Reducing poverty and hunger is a necessary precondition for healthy workforces, functioning markets, and sustainable economic growth and prosperity, she added.
“But there is still so much more the humanitarian, private and public sectors can achieve by working together in partnership: powering innovation in science and technology, building new capacities and sharing expertise and acumen, mobilising the resources and political will needed to confront the new reality we are living with,” said McCain.
Demand for WFP services is rising relentlessly, as war, economic turmoil and climate change and environmental degradation are driving millions of people into poverty and despair each year, she added.
WFP estimates put nearly 47 million people in over 50 countries in a stage of hunger one step from famine, and the number of children caught in the grip of starvation is overwhelming: a staggering 45 million under five-years-old are now estimated to have acute malnutrition, she noted.

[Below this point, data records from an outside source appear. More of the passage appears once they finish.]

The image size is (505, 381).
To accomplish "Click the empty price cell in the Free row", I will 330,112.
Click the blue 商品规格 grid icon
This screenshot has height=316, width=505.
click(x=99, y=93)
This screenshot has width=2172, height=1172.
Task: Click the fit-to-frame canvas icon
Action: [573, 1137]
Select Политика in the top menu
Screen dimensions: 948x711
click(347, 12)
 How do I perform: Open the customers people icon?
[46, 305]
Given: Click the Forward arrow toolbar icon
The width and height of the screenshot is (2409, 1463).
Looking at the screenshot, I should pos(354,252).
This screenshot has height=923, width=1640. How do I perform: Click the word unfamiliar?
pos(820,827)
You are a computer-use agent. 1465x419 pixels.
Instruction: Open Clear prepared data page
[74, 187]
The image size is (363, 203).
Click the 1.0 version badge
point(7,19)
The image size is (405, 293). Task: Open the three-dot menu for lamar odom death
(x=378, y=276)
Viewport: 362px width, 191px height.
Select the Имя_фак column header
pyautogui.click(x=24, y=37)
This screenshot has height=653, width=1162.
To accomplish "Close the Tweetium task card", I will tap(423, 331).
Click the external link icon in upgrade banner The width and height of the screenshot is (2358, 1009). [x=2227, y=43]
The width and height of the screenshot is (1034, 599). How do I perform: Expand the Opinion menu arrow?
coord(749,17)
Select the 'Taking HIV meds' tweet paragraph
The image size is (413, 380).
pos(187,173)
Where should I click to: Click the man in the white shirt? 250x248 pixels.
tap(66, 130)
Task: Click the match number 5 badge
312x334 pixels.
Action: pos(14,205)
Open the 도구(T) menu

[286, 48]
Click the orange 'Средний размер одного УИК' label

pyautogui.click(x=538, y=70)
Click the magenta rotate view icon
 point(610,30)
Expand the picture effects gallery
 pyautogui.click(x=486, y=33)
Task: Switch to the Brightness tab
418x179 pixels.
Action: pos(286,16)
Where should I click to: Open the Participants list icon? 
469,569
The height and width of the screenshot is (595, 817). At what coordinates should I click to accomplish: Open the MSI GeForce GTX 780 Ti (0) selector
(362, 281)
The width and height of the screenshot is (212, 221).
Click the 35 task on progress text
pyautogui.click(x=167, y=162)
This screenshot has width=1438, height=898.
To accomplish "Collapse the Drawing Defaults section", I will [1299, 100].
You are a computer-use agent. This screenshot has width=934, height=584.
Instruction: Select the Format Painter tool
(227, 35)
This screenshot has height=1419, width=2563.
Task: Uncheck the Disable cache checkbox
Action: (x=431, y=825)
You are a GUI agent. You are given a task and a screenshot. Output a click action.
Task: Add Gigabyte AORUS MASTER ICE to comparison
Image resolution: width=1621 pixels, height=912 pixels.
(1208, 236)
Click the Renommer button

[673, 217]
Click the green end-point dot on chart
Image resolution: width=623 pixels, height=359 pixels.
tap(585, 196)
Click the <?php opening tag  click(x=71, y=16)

“We are now living with a series of concurrent and long-term crises that will continue to fuel global humanitarian needs. And this is happening just as funding for humanitarian relief operations is drying up. At the WFP, we have had to make the agonising choice to cut food rations for millions of vulnerable people. More cuts are on the way,” she warned.
McCain called for efforts to ramp up the ambitious, multi-sectoral partnerships to tackle hunger and poverty effectively and reduce humanitarian needs over the long term.
She called on the Security Council “to be resolute in using its powers and influence to create the broader conditions that will allow public-private partnerships to flourish”.
Member state governments should also use their convening power and public policy levers to create a conducive environment for public-private partnerships. The international financial institutions can support these efforts with capital finance, especially in relation to fragile states. And the private sector must step up and embrace its responsibility to help build the societies that enable their enterprises to succeed, she said.
“The road ahead is long, and the challenges are daunting. But we still have an opportunity to halt the relentless growth in global humanitarian needs. With determination, innovation, and, above all, cross-sectoral collaboration, we can successfully navigate our way through this new and challenging landscape and bring new hope to vulnerable communities around the world,” said McCain.